Zohreh Ghahremani has a cute, elfin face. When she leans over to sip her tea, it's like watching a hummingbird stop for a second, blink and then quickly flutter away. But don't let any of that, or her cheerful, charming demeanor, fool you. The La Jolla-based writer's poetic prose packs a powerful punch.
Sitting in a café, the Iranian-boGhahremani is merely pausing in what's shaping up to be a full schedule of activities surrounding her new book, Sky of Red Poppies, which is among this year's “One Book, One San Diego” selections promoted by KPBS. She has several events this week alone, the most notable happening from 6:30 to 9 p.m. Thursday, March 29, at the San Diego Museum of Art in Balboa Park, where she'll read from her book as part of the museum's Persian New Year celebration.
Ghahremani's book is a solid member of a rising subset of literature—the novel / memoir written by Middle eastern-American authors set largely in their native countries. The voices of this emerging genre are fresh, speaking out without the mediation of a translator and giving witness to a region, and history, that had been largely ignored in mainstream literature.
Ghahremani's novel is set on and after the eve of the Iranian Revolution. Two girls, Roya, from a wealthy family, and Shireen, from a lower-class family, discover just what the new Iran holds for them. In the growing pre-revolution turmoil, Roya, a university student, cautiously keeps her head down while her close friend, Shireen, chooses the path of resistance to the Shah. Roya learns the price of dissent from Shireen's arrest and torture by SAVAK, the Shah's security police. Horrified, she, too, is drawn into the demonstrations and is sent abroad for her own safety. Despite their divergent paths and the distance that eventually separates them, Roya and Shireen discover that revolutions and the Revolutionary Guard are no match for true friendship.
Although the novel is set in Iran, Ghahre mani doesn't consider herself an Iranian writing in exile. She's been in the U.S. long enough to consider herself more of an American living in diaspora. She no longer goes back to visit Iran because she wants to remember her onetime home the way it was. And she carefully keeps the two languages, English and Farsi, separate to avoid drifting into “Fenglish,” as she calls it. She's to the point where she dreams in English, she says, but Farsi still manages to find its way back into her brain.
“Persian comes in poetry,” she says delightedly.
Ghahremani's book has been doing well. An informal canvassing of local bookstores reveals that it's been sold out in several places. To what does she attribute this rapid rise of a first novel? Ghahremani thinks for a moment, cupping her tea.
“Everyone finds a piece of themselves in it,” she says finally. “It's a universal story of friendship.”

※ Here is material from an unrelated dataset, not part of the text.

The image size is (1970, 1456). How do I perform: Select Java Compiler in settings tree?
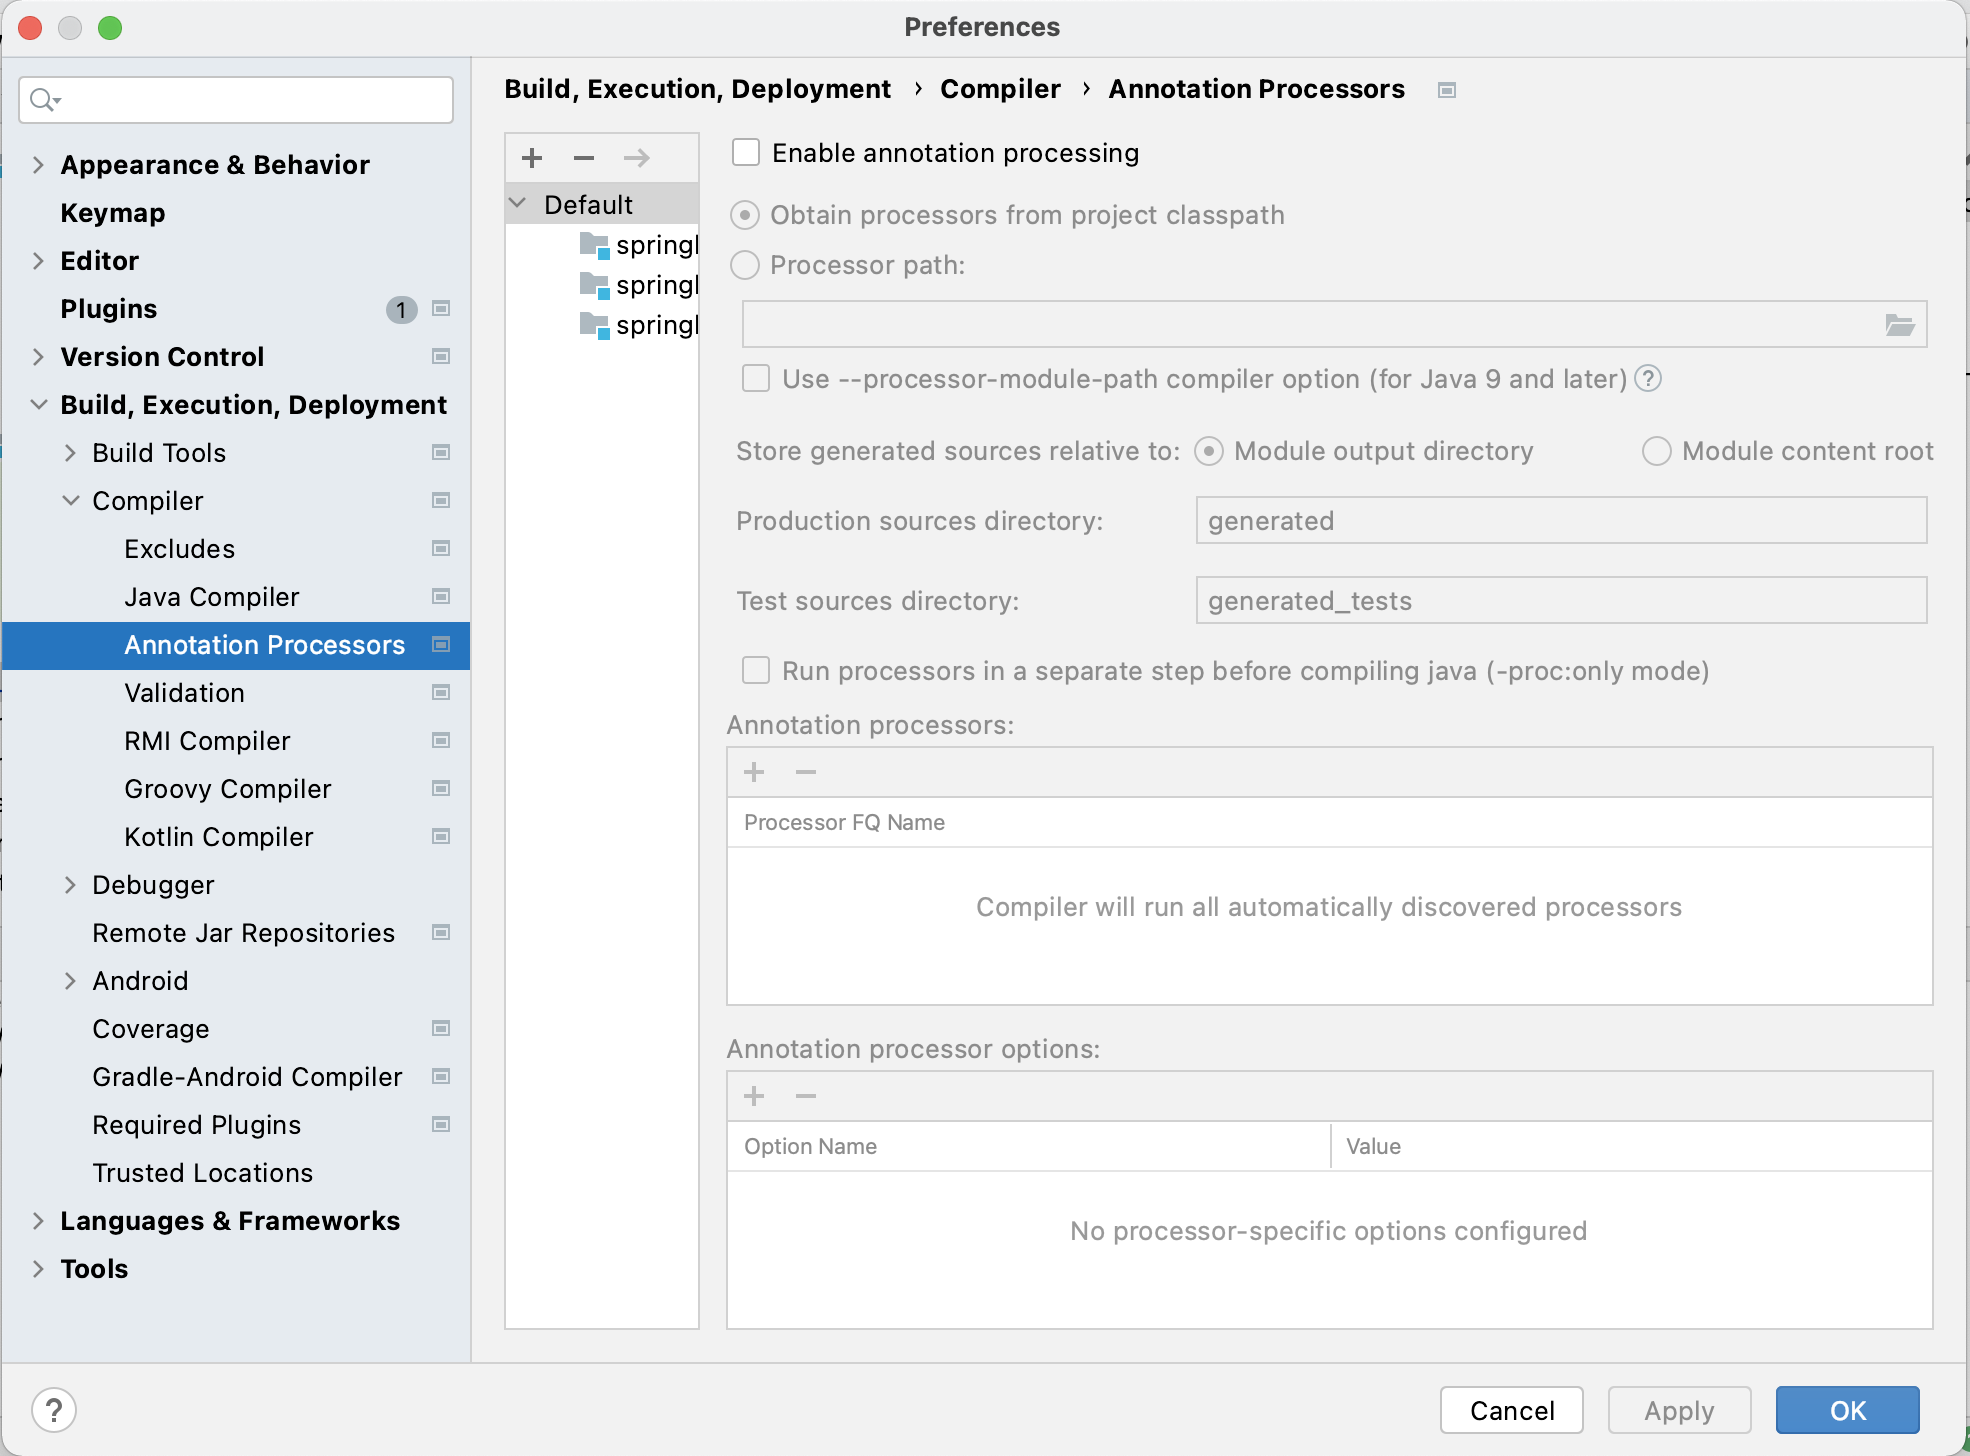(211, 597)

Ghahremani considers herself a visceral, visual writer, penning what she feels is as close to reality as she can get. She's a painter, too, which she says has informed her inner eye, allowing her to see “beauty in ugly things” while her ear for dialog demands that she write what she herself would want to read.

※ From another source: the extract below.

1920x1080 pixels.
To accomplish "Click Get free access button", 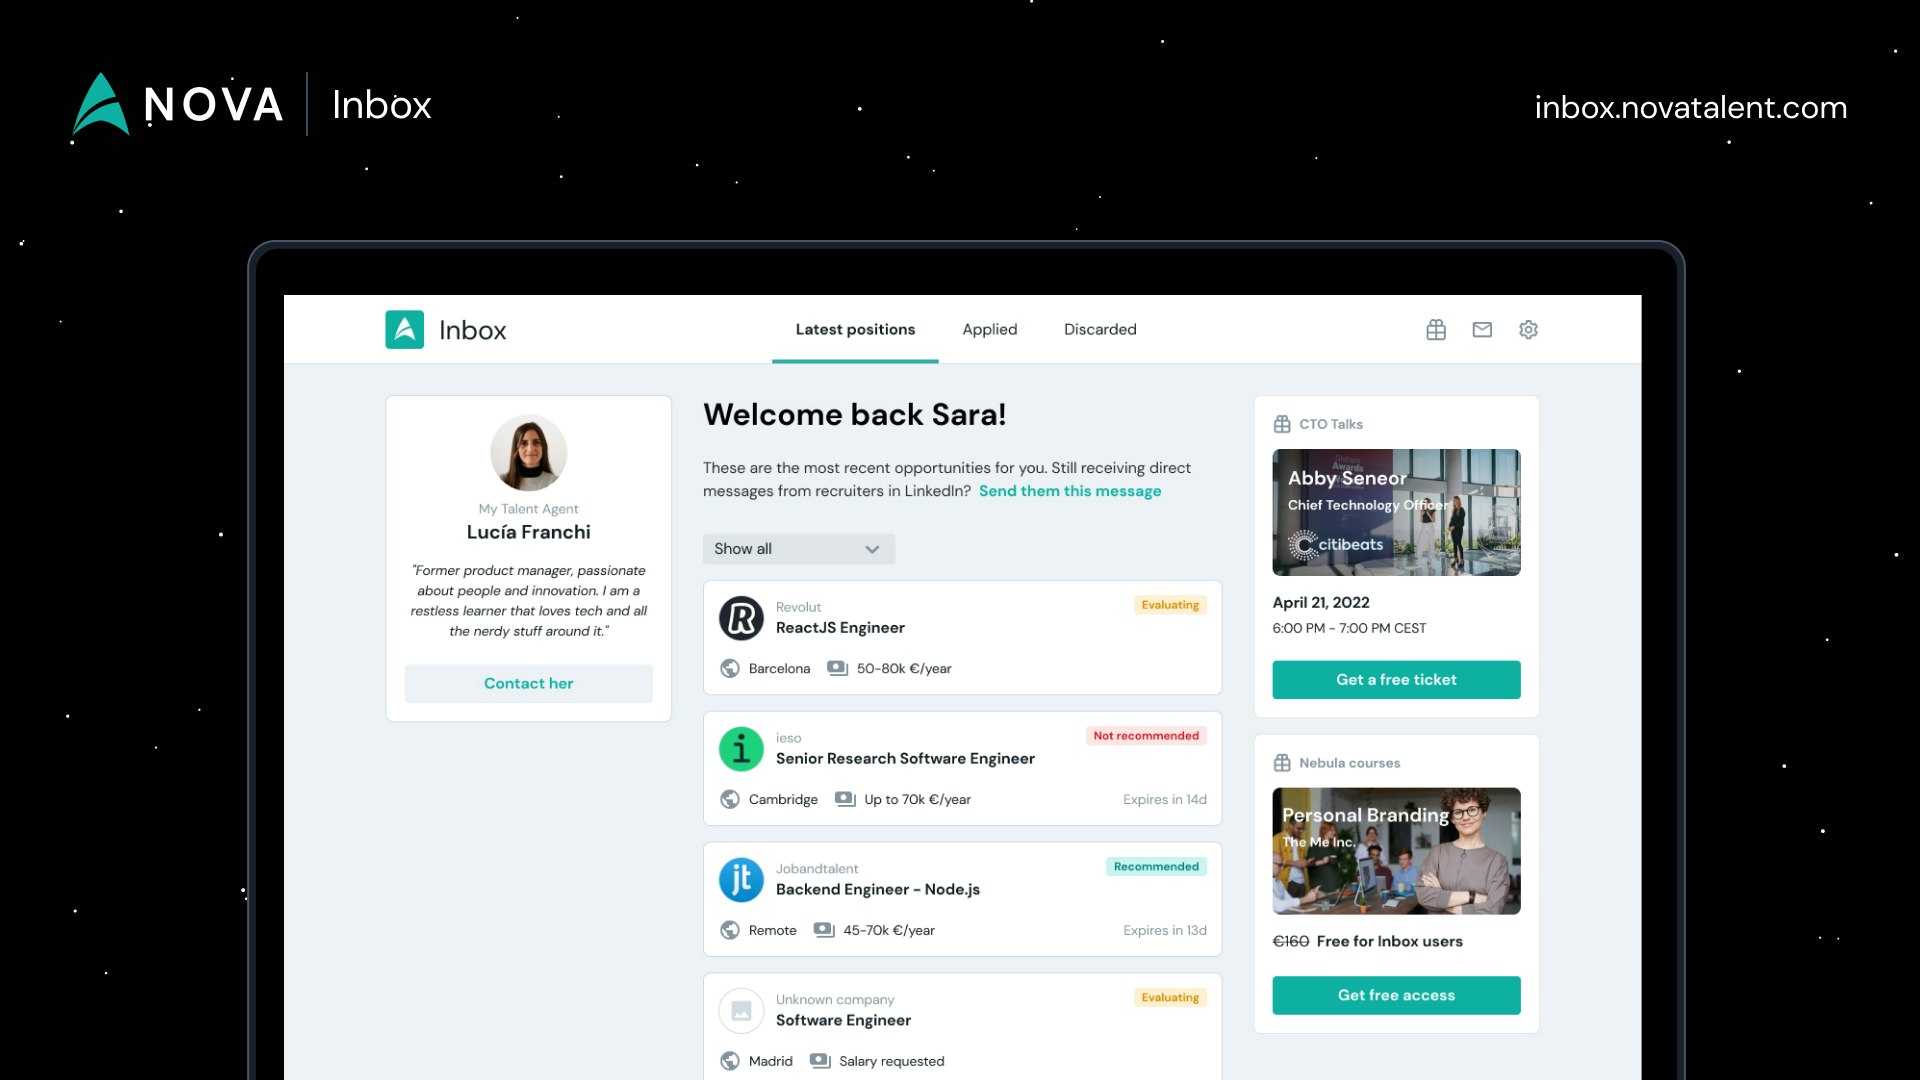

The author says Sky of Red Poppies wouldn't feel right without the authenticity of certain settings such as her hometown of Mashad, an Iranian holy city east of Tehran, and the names of her family servants, which she uses as the names of the servants in the book. Ghahremani has mined elements of her own life for Roya and closely followed the events in a friend's life for that of Shireen, through letters and communication with mutual friends. Research for the book took more than 20 years and crossed several continents, she says; Ghahremani had already left Iran by the time the Iranian Revolution had broken out. As a result, the text expresses what she suggests is a combination of reality and fiction that attempts to convey authentic emotions.
Writing and painting have long been passions for her. Brought up in Iran as a member of an upper-class family, she was expected to be both a professional and to engage in artistic expression. She eventually settled in Chicago, where she practiced dentistry and taught at northwestern University while continuing to write and paint. Ghahremani moved to San Diego 12 years ago.
Her paintings have been shown in exhibitions and galleries around the world, and her stories and essays in English have appeared in numerous publications. But Sky of Red Poppies is more than a mere continuation of her creative pursuits.
“It was something I had to do,” she says.
The story kept pushing itself to the forefront of her thought, she says, overtaking other works. She describes it, in part, as a letter she needed to write to her three children about a place and time they'll never get to see.
The cover image of Ghahremani's book is one of her own paintings. She says she saw the image of a red poppy as a fitting metaphor for Iran.
Iran is “beautiful, vulnerable, tender, easily destroyed—a nation of hidden danger and yet resilient,” she explains.
Ghahremani's favorite part of the book is one of the heart-to-heart conversations between Roya and Shireen, most of which was based on her experiences.
The hardest part of the book? Ghahremani pauses. “The father's death,” she finally says, recalling the death of her own father.
“That's why people say reality hurts,” she says. “That is what you feel the most.”